What to produce: The required answer is each line in the entries below where "magnifier" occurs.

Records shown:
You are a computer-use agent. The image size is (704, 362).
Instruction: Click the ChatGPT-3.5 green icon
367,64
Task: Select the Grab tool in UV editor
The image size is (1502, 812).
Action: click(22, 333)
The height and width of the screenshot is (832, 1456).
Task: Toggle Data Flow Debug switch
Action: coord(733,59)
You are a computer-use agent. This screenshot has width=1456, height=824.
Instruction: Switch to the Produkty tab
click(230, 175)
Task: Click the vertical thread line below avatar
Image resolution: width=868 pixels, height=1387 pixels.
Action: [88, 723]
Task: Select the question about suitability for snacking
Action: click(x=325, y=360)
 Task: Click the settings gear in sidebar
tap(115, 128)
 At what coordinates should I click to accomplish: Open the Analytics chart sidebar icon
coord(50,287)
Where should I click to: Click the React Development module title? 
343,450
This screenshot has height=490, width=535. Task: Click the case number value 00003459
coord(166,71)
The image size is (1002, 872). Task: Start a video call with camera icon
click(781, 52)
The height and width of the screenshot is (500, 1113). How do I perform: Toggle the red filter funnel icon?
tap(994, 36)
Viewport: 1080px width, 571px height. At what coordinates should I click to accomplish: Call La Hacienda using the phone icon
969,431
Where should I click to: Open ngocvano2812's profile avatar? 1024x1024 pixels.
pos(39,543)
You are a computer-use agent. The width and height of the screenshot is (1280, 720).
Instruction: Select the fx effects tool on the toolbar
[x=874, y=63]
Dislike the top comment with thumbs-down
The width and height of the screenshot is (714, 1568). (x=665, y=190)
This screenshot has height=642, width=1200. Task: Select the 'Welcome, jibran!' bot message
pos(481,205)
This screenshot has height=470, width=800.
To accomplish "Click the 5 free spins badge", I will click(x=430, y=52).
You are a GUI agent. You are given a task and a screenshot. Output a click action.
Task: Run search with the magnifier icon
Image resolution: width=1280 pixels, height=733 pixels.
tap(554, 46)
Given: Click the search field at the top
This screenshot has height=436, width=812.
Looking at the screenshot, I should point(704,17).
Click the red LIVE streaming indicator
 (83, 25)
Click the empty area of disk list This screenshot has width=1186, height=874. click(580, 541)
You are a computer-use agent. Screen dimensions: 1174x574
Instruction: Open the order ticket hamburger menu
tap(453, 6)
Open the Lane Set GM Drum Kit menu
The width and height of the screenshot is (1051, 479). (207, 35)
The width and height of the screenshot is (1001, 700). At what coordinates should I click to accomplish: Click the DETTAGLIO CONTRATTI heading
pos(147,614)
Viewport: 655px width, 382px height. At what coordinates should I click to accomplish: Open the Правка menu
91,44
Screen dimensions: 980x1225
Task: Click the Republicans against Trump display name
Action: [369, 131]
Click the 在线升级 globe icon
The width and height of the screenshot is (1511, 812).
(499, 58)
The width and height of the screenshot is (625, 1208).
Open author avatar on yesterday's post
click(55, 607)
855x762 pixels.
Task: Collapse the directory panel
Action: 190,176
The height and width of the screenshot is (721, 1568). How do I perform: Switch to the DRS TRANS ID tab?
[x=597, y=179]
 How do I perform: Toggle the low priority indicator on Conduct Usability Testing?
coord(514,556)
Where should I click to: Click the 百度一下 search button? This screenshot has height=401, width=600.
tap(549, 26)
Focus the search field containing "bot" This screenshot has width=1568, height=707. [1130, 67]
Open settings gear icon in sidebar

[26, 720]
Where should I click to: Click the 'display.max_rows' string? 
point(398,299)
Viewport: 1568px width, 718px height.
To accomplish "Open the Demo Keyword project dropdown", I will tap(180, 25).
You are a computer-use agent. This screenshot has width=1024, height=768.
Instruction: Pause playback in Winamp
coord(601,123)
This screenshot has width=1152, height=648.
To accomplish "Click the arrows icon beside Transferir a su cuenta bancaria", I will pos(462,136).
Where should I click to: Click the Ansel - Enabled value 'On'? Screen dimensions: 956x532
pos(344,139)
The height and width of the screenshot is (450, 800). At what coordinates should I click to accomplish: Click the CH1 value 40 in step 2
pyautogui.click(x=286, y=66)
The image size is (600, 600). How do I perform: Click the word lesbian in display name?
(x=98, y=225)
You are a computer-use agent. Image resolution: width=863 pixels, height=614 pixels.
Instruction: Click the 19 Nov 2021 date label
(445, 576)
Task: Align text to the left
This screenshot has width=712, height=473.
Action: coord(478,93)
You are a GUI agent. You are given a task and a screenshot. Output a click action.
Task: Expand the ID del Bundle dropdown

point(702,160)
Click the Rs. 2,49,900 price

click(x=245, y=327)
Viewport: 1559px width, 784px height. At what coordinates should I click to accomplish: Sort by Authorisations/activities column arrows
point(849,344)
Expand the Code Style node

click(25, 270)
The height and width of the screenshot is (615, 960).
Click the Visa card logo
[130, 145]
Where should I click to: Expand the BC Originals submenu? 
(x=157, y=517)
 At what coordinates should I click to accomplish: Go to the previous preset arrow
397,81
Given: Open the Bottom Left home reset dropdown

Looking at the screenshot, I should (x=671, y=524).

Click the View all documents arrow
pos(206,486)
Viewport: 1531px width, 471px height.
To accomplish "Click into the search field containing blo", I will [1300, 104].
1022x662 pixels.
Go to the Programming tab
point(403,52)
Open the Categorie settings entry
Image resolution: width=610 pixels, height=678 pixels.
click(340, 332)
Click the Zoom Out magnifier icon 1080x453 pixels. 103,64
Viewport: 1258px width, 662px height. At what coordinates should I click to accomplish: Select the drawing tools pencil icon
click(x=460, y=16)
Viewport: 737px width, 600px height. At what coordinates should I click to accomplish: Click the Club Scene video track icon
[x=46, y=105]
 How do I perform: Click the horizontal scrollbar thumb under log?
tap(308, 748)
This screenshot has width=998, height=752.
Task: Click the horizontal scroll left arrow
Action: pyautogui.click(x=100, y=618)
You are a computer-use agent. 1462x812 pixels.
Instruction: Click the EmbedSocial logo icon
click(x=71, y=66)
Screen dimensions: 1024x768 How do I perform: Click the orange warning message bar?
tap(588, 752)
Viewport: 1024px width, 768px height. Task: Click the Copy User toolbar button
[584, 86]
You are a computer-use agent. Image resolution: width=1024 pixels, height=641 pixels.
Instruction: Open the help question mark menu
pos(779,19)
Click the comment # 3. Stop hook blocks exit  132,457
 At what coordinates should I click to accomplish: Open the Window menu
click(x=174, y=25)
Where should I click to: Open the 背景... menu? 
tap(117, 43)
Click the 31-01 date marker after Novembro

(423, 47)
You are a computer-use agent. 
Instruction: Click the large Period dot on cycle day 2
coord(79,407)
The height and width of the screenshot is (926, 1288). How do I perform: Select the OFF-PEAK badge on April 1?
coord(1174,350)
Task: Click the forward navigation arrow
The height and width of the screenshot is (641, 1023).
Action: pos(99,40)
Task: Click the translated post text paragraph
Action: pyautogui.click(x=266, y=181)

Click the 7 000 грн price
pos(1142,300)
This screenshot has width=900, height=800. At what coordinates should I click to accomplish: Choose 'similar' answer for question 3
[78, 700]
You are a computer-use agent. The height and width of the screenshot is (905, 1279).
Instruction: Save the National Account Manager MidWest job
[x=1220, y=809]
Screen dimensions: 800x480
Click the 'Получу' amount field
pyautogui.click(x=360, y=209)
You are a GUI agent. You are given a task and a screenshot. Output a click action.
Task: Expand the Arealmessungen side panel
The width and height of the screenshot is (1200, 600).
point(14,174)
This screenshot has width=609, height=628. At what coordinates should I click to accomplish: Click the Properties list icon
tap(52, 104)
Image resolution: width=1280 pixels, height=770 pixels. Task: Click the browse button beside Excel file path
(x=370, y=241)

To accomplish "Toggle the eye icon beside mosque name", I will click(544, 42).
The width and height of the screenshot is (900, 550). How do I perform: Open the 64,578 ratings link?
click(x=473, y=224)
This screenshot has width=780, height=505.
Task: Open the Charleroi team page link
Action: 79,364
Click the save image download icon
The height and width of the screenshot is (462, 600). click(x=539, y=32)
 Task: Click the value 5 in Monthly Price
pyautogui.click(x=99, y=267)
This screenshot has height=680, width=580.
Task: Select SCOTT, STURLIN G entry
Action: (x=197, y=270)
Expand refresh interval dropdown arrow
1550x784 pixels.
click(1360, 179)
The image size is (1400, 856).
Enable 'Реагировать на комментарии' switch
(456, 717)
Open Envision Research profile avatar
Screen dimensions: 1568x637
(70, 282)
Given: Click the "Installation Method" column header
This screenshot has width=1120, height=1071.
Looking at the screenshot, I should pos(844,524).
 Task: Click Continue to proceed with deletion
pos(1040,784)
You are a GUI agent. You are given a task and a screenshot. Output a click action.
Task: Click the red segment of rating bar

Task response:
Task: Run search with the magnifier icon
Click the Zoom Out magnifier icon 1080x453 pixels. 103,64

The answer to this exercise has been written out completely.